Task goal>
Go through the data below and copy each line that includes "height".

Records for the exercise>

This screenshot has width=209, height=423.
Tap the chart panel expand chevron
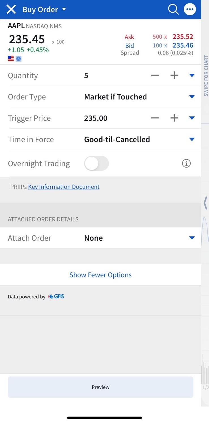pos(205,203)
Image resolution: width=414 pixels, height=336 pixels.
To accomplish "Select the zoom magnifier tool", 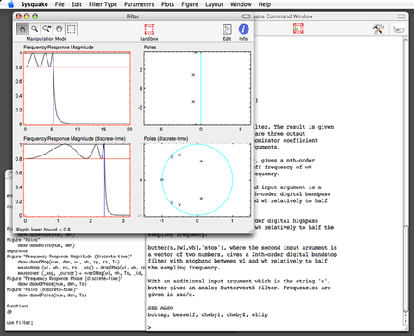I will pyautogui.click(x=35, y=29).
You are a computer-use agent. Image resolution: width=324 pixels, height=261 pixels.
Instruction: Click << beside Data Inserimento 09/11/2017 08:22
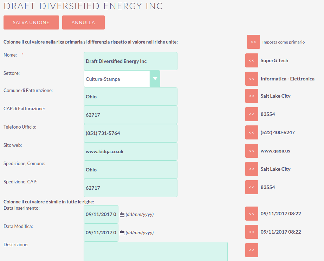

Output below>
This screenshot has width=209, height=423.
Image resolution: width=414 pixels, height=336 pixels.
You are a computer-use agent. Image resolution: width=324 pixels, height=261 pixels.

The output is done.